TEXT EXCERPT:
The Schedule of Finishes included a concrete floor which had not been approved by the Council. The house was built with a timber floor raised on piers, in accordance with Council specifications, and a Certificate of Completion was issued on 6 July 1990. The purchaser insisted that a concrete floor was required.
On 27 July 1990, the vendor's solicitor issued a notice to complete, which was not complied with. On 14 September 1990, the vendor's solicitor claimed that the purchaser had wrongfully repudiated the contract, purported to accept that repudiation, terminated the contract and forfeited the deposit.
The vendor began proceedings seeking declarations that the agreement had been validly terminated and the deposit forfeited, and claimed damages. The purchaser cross claimed for declarations that the letter of 14 September 1990 amounted to a repudiation on the part of the vendor, that she had accepted that repudiation and that she was entitled to a refund of the deposit. Windeyer J dismissed the summons with costs and made the declarations sought by the purchaser in her cross claim. The vendor appealed from that decision.
HELD:
1. The Certificate of Completion substantially in accordance with the approved plans not only evidenced the vendor's compliance with special condition 25 but also compliance with special condition 26. The parties had agreed that this would be the effect of the certificate. The subordination of the vendor's obligation under special condition 26 to the issue of the certificate under special condition 25 indicated that special condition 25 was predominant.

MATERIAL SHOWN:
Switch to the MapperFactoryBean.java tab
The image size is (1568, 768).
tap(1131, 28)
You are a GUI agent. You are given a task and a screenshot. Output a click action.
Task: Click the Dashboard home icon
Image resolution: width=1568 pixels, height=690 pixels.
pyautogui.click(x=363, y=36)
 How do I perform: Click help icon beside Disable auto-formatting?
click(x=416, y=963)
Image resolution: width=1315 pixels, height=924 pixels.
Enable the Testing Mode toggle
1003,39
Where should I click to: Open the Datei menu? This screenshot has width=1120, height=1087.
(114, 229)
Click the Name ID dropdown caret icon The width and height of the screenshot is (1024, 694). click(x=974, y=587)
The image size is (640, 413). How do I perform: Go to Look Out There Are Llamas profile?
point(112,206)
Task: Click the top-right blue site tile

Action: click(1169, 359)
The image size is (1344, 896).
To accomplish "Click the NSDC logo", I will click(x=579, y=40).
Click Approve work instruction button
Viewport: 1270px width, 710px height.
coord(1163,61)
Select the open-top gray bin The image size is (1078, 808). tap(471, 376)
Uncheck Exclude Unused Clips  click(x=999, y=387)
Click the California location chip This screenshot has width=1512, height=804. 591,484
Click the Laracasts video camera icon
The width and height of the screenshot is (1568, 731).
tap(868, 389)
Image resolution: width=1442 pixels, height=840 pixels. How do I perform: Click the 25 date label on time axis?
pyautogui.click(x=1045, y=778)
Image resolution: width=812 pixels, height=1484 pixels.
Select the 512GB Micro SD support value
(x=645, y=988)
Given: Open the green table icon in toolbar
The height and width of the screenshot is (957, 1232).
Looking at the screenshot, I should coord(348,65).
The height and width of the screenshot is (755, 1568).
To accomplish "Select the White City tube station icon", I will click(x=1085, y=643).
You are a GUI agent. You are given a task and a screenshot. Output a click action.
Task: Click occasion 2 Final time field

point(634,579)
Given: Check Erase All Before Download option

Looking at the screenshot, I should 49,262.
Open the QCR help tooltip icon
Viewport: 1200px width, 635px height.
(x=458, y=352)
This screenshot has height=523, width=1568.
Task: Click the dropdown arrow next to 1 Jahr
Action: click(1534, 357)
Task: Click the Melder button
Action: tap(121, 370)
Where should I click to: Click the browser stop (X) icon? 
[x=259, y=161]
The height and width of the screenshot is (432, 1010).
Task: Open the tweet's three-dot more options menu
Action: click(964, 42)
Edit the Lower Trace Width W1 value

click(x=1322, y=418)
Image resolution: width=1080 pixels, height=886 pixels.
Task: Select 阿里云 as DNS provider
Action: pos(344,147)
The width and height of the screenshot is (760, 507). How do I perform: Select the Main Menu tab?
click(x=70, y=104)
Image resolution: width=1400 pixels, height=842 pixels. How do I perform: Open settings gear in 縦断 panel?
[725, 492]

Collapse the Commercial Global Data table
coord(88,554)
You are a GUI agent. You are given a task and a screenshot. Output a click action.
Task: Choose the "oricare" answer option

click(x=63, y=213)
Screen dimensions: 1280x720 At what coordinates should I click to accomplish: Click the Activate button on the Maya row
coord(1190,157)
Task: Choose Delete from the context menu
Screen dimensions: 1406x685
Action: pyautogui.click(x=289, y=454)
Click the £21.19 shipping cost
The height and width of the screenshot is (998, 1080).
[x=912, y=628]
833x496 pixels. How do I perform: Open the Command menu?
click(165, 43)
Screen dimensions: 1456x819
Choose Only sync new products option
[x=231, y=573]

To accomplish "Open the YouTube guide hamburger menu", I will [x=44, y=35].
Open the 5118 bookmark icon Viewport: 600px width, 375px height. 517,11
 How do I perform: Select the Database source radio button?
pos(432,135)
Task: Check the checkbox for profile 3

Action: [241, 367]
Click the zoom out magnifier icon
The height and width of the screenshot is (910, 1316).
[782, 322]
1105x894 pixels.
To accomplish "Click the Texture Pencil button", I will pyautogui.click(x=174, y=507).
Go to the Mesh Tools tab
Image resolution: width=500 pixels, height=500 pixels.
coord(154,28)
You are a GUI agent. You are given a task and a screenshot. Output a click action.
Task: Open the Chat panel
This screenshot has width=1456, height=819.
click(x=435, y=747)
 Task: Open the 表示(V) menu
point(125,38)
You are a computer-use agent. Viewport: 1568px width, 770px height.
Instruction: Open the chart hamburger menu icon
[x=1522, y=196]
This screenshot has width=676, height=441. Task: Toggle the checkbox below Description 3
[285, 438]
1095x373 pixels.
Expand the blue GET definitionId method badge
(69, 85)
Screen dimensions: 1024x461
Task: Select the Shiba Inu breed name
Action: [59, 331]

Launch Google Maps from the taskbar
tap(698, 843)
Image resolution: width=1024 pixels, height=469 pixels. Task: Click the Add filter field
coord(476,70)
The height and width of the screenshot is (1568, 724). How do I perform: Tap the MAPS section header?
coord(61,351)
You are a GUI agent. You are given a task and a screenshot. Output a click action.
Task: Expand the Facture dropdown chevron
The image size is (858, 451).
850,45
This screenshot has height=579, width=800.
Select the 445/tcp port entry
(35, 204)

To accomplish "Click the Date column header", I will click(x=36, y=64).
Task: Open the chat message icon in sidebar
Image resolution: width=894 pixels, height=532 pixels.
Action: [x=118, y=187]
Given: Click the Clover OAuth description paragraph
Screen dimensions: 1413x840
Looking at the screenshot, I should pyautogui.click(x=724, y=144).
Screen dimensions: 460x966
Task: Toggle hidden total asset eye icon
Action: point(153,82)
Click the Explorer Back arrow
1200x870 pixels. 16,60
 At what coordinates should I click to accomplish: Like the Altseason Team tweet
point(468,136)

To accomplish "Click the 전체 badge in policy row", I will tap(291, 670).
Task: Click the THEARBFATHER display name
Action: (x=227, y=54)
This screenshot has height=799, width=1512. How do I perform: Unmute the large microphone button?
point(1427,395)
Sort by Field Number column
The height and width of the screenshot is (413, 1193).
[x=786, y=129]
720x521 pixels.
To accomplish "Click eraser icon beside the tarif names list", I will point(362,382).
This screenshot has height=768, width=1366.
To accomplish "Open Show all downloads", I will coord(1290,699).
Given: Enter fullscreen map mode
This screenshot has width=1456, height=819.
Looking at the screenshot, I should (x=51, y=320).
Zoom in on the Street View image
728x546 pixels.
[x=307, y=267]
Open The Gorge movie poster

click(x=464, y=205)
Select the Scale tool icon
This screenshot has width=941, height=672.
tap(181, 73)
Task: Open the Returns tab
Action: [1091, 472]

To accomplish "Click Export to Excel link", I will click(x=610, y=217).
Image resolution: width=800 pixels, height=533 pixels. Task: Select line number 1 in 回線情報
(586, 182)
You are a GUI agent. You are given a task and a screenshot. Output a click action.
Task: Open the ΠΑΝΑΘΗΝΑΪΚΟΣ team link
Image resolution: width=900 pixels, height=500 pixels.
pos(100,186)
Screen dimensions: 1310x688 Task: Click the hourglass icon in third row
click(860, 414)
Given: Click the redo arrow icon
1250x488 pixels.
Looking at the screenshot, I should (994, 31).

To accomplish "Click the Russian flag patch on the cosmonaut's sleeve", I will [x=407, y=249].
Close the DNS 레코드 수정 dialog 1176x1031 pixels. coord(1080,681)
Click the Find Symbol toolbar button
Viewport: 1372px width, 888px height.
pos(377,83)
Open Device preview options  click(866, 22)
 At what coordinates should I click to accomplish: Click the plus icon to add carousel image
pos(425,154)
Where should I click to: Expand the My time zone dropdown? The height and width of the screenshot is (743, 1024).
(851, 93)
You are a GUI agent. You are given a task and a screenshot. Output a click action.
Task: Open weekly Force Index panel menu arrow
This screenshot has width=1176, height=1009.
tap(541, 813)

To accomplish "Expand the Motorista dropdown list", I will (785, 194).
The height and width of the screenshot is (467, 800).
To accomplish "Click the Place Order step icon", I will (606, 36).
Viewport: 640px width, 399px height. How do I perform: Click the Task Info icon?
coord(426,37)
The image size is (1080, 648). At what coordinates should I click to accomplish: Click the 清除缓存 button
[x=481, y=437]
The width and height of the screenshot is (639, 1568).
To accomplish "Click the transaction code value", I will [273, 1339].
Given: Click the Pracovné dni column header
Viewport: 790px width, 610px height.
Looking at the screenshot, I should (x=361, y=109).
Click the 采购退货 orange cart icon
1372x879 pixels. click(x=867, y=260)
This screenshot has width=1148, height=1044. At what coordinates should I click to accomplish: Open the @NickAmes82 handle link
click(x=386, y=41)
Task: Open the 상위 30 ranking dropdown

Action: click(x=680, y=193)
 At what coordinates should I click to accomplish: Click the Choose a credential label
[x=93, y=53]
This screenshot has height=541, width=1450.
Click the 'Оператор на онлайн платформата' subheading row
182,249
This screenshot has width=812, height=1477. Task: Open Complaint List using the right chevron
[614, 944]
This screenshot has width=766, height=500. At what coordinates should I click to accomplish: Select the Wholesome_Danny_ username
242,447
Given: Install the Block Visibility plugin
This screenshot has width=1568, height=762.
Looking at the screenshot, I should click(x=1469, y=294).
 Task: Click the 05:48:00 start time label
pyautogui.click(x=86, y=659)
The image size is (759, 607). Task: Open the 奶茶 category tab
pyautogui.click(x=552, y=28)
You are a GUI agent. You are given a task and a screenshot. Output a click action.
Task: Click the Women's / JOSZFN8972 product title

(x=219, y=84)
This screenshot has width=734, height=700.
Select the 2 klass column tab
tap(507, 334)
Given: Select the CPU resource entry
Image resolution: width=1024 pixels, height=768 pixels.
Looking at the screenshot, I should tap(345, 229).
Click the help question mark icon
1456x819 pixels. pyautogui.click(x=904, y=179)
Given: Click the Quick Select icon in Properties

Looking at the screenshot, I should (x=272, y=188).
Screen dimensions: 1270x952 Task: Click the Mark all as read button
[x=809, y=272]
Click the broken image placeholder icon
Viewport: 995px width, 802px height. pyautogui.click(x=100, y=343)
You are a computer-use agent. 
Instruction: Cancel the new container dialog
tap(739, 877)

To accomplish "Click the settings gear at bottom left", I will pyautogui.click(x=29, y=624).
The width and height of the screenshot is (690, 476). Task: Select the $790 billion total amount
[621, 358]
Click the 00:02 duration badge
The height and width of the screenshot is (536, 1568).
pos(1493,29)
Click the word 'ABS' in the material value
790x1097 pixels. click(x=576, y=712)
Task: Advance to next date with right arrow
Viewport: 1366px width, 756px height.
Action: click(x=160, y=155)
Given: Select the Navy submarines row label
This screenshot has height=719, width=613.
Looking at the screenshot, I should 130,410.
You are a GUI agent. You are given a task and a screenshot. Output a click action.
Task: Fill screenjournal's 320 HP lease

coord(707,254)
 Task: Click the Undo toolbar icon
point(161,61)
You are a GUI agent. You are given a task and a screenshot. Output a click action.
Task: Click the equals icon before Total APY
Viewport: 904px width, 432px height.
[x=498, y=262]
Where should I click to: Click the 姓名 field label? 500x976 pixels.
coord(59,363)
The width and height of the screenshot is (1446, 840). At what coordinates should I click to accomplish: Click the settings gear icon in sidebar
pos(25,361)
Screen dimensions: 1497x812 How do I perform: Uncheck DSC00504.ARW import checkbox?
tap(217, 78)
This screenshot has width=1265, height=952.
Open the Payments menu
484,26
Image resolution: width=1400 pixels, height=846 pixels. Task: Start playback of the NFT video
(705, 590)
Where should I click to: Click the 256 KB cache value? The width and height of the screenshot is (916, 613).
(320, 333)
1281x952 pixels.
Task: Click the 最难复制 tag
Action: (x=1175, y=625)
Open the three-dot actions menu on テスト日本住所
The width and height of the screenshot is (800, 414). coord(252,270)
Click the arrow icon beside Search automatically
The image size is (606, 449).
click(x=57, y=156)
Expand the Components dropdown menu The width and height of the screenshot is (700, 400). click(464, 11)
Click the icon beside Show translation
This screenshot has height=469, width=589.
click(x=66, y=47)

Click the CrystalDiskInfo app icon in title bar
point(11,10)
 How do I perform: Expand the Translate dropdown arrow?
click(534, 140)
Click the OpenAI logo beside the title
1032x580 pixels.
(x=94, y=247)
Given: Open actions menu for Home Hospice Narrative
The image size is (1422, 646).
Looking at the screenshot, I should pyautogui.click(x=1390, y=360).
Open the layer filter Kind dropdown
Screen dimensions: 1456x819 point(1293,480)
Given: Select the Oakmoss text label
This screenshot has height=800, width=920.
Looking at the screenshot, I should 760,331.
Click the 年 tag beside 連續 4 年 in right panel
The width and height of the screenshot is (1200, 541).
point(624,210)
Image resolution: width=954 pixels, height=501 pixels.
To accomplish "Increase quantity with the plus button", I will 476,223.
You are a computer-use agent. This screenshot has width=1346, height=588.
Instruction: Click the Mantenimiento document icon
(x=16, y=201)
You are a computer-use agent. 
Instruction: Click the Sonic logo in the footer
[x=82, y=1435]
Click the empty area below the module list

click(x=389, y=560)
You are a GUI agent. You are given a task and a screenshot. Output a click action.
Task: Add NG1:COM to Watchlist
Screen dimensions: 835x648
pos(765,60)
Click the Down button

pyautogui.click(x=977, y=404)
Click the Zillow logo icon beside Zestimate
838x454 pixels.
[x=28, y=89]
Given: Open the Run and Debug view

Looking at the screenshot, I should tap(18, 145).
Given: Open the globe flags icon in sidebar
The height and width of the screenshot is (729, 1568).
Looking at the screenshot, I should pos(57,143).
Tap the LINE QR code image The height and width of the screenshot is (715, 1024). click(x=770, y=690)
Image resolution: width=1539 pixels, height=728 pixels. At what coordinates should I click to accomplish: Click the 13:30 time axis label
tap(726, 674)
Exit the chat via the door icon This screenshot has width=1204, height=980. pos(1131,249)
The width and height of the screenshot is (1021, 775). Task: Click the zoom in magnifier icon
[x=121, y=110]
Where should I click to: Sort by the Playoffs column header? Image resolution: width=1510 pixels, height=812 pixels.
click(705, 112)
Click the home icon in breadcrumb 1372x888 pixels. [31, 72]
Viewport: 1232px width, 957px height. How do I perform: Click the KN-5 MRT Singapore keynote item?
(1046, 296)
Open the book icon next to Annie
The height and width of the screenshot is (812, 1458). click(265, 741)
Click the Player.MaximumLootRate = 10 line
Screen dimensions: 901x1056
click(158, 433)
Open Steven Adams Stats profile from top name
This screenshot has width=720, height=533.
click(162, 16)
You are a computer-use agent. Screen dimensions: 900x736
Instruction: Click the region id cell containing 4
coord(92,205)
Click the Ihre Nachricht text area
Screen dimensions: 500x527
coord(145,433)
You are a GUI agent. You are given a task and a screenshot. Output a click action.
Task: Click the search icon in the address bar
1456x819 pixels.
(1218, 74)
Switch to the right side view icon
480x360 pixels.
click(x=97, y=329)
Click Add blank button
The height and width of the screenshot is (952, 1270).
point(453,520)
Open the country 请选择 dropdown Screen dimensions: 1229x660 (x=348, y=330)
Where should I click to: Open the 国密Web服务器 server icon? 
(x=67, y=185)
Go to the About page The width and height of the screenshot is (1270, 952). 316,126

EXERCISE PROMPT:
Condense the paragraph of the case summary that begins "The vendor began proceedings" into a short bulleted list that keeps its main facts.

FULL SOLUTION:
- The vendor sued for declarations that the agreement had been validly terminated and the deposit forfeited, and claimed damages.
- The purchaser cross claimed for declarations that the vendor's letter of 14 September 1990 was a repudiation, that she had accepted it, and that she was owed a refund of the deposit.
- Windeyer J dismissed the vendor's summons with costs and granted the purchaser's declarations.
- The vendor appealed.